Stored data entries
===
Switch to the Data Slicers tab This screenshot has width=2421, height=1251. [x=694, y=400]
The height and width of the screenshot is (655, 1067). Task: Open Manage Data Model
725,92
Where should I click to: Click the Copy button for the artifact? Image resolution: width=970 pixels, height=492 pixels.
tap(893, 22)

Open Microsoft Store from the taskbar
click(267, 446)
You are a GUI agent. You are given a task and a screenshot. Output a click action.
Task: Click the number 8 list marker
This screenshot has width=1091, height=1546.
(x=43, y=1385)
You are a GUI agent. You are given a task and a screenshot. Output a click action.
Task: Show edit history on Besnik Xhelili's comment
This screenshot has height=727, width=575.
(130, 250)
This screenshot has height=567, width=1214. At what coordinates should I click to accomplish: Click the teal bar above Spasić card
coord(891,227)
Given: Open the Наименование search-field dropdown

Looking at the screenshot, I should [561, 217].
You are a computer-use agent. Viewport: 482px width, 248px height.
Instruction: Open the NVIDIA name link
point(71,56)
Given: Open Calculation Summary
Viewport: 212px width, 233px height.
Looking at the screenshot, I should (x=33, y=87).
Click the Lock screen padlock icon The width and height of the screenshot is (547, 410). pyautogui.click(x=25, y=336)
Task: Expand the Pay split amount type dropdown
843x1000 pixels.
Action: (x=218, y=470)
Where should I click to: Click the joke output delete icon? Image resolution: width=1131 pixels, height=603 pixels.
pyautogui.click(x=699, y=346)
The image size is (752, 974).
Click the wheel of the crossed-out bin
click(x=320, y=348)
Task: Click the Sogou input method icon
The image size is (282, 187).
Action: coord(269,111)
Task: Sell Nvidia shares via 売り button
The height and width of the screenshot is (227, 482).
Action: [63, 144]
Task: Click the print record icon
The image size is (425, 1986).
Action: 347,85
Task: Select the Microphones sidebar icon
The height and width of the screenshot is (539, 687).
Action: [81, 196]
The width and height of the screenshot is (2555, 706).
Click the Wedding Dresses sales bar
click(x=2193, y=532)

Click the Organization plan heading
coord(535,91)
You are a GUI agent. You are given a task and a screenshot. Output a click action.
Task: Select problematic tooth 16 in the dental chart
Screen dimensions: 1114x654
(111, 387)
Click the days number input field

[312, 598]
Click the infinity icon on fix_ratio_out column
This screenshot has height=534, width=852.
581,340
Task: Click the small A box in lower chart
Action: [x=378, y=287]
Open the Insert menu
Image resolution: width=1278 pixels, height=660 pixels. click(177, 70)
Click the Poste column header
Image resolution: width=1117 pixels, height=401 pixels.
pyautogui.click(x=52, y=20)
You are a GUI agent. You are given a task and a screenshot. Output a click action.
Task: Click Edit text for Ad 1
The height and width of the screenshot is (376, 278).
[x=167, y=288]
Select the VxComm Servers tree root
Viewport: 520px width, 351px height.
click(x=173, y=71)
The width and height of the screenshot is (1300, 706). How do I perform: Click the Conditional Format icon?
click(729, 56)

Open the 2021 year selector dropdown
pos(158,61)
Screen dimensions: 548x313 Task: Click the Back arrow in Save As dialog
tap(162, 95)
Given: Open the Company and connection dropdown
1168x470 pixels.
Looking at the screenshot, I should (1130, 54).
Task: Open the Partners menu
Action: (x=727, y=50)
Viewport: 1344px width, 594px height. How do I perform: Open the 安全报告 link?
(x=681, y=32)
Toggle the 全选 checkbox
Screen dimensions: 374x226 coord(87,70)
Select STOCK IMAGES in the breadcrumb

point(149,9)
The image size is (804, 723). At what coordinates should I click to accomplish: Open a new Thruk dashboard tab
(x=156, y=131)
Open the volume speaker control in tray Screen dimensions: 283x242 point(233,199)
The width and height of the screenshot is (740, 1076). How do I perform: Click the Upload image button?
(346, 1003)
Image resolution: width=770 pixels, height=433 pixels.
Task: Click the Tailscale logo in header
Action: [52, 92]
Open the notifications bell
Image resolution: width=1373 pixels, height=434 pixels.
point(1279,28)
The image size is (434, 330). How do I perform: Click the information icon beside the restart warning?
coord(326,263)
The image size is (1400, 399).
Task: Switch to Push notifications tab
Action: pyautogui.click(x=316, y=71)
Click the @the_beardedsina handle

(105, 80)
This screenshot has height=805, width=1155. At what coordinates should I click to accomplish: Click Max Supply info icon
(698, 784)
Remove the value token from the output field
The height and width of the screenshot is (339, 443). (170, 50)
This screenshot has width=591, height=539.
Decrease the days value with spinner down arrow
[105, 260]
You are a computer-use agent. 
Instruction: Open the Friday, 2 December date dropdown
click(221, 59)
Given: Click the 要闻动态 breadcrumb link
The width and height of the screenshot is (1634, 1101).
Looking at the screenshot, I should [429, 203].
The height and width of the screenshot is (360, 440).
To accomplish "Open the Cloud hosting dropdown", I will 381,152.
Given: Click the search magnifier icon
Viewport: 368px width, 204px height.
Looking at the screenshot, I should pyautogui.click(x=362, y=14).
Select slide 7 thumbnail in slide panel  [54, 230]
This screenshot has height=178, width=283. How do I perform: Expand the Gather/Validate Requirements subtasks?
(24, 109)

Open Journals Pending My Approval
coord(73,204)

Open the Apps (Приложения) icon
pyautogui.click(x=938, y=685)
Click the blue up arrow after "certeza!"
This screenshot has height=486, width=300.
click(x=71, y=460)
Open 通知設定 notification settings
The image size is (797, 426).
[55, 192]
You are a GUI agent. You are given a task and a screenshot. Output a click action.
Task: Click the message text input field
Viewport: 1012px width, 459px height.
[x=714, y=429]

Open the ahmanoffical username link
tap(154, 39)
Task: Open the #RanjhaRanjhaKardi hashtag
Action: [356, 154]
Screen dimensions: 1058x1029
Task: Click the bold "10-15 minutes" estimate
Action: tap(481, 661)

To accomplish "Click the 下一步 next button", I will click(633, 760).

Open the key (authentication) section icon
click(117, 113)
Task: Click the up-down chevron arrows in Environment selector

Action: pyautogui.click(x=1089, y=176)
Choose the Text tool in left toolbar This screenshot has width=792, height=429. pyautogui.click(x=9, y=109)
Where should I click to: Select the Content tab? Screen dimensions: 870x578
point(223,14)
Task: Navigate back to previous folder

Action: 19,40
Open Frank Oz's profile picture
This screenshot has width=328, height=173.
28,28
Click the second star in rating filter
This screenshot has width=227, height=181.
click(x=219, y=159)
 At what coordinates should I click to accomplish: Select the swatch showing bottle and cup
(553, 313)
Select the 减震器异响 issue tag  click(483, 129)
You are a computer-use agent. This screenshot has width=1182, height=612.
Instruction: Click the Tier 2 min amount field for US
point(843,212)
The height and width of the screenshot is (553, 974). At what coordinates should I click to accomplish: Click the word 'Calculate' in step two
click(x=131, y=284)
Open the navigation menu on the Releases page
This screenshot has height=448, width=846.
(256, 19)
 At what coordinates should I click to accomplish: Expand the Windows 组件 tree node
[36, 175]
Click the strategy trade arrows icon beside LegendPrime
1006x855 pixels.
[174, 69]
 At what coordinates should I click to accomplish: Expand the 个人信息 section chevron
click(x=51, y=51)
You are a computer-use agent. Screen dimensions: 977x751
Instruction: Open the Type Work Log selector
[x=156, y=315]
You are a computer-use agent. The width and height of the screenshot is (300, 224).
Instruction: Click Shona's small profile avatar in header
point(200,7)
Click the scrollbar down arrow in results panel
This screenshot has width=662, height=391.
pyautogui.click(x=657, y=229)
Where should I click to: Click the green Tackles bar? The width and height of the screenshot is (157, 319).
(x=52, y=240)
===
ACTIVITY
This calls for an exact transcription of every entry above.

SOLUTION BELOW
Switch to the Data Slicers tab This screenshot has width=2421, height=1251. [x=694, y=400]
The height and width of the screenshot is (655, 1067). Task: Open Manage Data Model
725,92
Where should I click to: Click the Copy button for the artifact? Image resolution: width=970 pixels, height=492 pixels.
tap(893, 22)

Open Microsoft Store from the taskbar
click(267, 446)
You are a GUI agent. You are given a task and a screenshot. Output a click action.
Task: Click the number 8 list marker
This screenshot has width=1091, height=1546.
(x=43, y=1385)
You are a GUI agent. You are given a task and a screenshot. Output a click action.
Task: Show edit history on Besnik Xhelili's comment
This screenshot has height=727, width=575.
(130, 250)
This screenshot has height=567, width=1214. At what coordinates should I click to accomplish: Click the teal bar above Spasić card
coord(891,227)
Given: Open the Наименование search-field dropdown

Looking at the screenshot, I should [561, 217].
You are a computer-use agent. Viewport: 482px width, 248px height.
Instruction: Open the NVIDIA name link
point(71,56)
Given: Open Calculation Summary
Viewport: 212px width, 233px height.
Looking at the screenshot, I should (x=33, y=87).
Click the Lock screen padlock icon The width and height of the screenshot is (547, 410). pyautogui.click(x=25, y=336)
Task: Expand the Pay split amount type dropdown
843x1000 pixels.
Action: (x=218, y=470)
Where should I click to: Click the joke output delete icon? Image resolution: width=1131 pixels, height=603 pixels.
pyautogui.click(x=699, y=346)
The image size is (752, 974).
Click the wheel of the crossed-out bin
click(x=320, y=348)
Task: Click the Sogou input method icon
The image size is (282, 187).
Action: coord(269,111)
Task: Sell Nvidia shares via 売り button
The height and width of the screenshot is (227, 482).
Action: [63, 144]
Task: Click the print record icon
The image size is (425, 1986).
Action: 347,85
Task: Select the Microphones sidebar icon
The height and width of the screenshot is (539, 687).
Action: [81, 196]
The width and height of the screenshot is (2555, 706).
Click the Wedding Dresses sales bar
click(x=2193, y=532)

Click the Organization plan heading
coord(535,91)
You are a GUI agent. You are given a task and a screenshot. Output a click action.
Task: Select problematic tooth 16 in the dental chart
Screen dimensions: 1114x654
(111, 387)
Click the days number input field

[312, 598]
Click the infinity icon on fix_ratio_out column
This screenshot has height=534, width=852.
581,340
Task: Click the small A box in lower chart
Action: [x=378, y=287]
Open the Insert menu
Image resolution: width=1278 pixels, height=660 pixels. click(177, 70)
Click the Poste column header
Image resolution: width=1117 pixels, height=401 pixels.
pyautogui.click(x=52, y=20)
You are a GUI agent. You are given a task and a screenshot. Output a click action.
Task: Click Edit text for Ad 1
The height and width of the screenshot is (376, 278).
[x=167, y=288]
Select the VxComm Servers tree root
Viewport: 520px width, 351px height.
click(x=173, y=71)
The width and height of the screenshot is (1300, 706). How do I perform: Click the Conditional Format icon?
click(729, 56)

Open the 2021 year selector dropdown
pos(158,61)
Screen dimensions: 548x313 Task: Click the Back arrow in Save As dialog
tap(162, 95)
Given: Open the Company and connection dropdown
1168x470 pixels.
Looking at the screenshot, I should (1130, 54).
Task: Open the Partners menu
Action: (x=727, y=50)
Viewport: 1344px width, 594px height. How do I perform: Open the 安全报告 link?
(x=681, y=32)
Toggle the 全选 checkbox
Screen dimensions: 374x226 coord(87,70)
Select STOCK IMAGES in the breadcrumb

point(149,9)
The image size is (804, 723). At what coordinates should I click to accomplish: Open a new Thruk dashboard tab
(x=156, y=131)
Open the volume speaker control in tray Screen dimensions: 283x242 point(233,199)
The width and height of the screenshot is (740, 1076). How do I perform: Click the Upload image button?
(346, 1003)
Image resolution: width=770 pixels, height=433 pixels.
Task: Click the Tailscale logo in header
Action: [52, 92]
Open the notifications bell
Image resolution: width=1373 pixels, height=434 pixels.
point(1279,28)
The image size is (434, 330). How do I perform: Click the information icon beside the restart warning?
coord(326,263)
The image size is (1400, 399).
Task: Switch to Push notifications tab
Action: pyautogui.click(x=316, y=71)
Click the @the_beardedsina handle

(105, 80)
This screenshot has height=805, width=1155. At what coordinates should I click to accomplish: Click Max Supply info icon
(698, 784)
Remove the value token from the output field
The height and width of the screenshot is (339, 443). (170, 50)
This screenshot has width=591, height=539.
Decrease the days value with spinner down arrow
[105, 260]
You are a computer-use agent. 
Instruction: Open the Friday, 2 December date dropdown
click(221, 59)
Given: Click the 要闻动态 breadcrumb link
The width and height of the screenshot is (1634, 1101).
Looking at the screenshot, I should [429, 203].
The height and width of the screenshot is (360, 440).
To accomplish "Open the Cloud hosting dropdown", I will 381,152.
Given: Click the search magnifier icon
Viewport: 368px width, 204px height.
Looking at the screenshot, I should pyautogui.click(x=362, y=14).
Select slide 7 thumbnail in slide panel  [54, 230]
This screenshot has height=178, width=283. How do I perform: Expand the Gather/Validate Requirements subtasks?
(24, 109)

Open Journals Pending My Approval
coord(73,204)

Open the Apps (Приложения) icon
pyautogui.click(x=938, y=685)
Click the blue up arrow after "certeza!"
This screenshot has height=486, width=300.
click(x=71, y=460)
Open 通知設定 notification settings
The image size is (797, 426).
[55, 192]
You are a GUI agent. You are given a task and a screenshot. Output a click action.
Task: Click the message text input field
Viewport: 1012px width, 459px height.
[x=714, y=429]

Open the ahmanoffical username link
tap(154, 39)
Task: Open the #RanjhaRanjhaKardi hashtag
Action: [356, 154]
Screen dimensions: 1058x1029
Task: Click the bold "10-15 minutes" estimate
Action: tap(481, 661)

To accomplish "Click the 下一步 next button", I will click(633, 760).

Open the key (authentication) section icon
click(117, 113)
Task: Click the up-down chevron arrows in Environment selector

Action: pyautogui.click(x=1089, y=176)
Choose the Text tool in left toolbar This screenshot has width=792, height=429. pyautogui.click(x=9, y=109)
Where should I click to: Select the Content tab? Screen dimensions: 870x578
point(223,14)
Task: Navigate back to previous folder

Action: 19,40
Open Frank Oz's profile picture
This screenshot has width=328, height=173.
28,28
Click the second star in rating filter
This screenshot has width=227, height=181.
click(x=219, y=159)
 At what coordinates should I click to accomplish: Select the swatch showing bottle and cup
(553, 313)
Select the 减震器异响 issue tag  click(483, 129)
You are a computer-use agent. This screenshot has width=1182, height=612.
Instruction: Click the Tier 2 min amount field for US
point(843,212)
The height and width of the screenshot is (553, 974). At what coordinates should I click to accomplish: Click the word 'Calculate' in step two
click(x=131, y=284)
Open the navigation menu on the Releases page
This screenshot has height=448, width=846.
(256, 19)
 At what coordinates should I click to accomplish: Expand the Windows 组件 tree node
[36, 175]
Click the strategy trade arrows icon beside LegendPrime
1006x855 pixels.
[174, 69]
 At what coordinates should I click to accomplish: Expand the 个人信息 section chevron
click(x=51, y=51)
You are a computer-use agent. Screen dimensions: 977x751
Instruction: Open the Type Work Log selector
[x=156, y=315]
You are a computer-use agent. The width and height of the screenshot is (300, 224).
Instruction: Click Shona's small profile avatar in header
point(200,7)
Click the scrollbar down arrow in results panel
This screenshot has width=662, height=391.
pyautogui.click(x=657, y=229)
Where should I click to: Click the green Tackles bar? The width and height of the screenshot is (157, 319).
(x=52, y=240)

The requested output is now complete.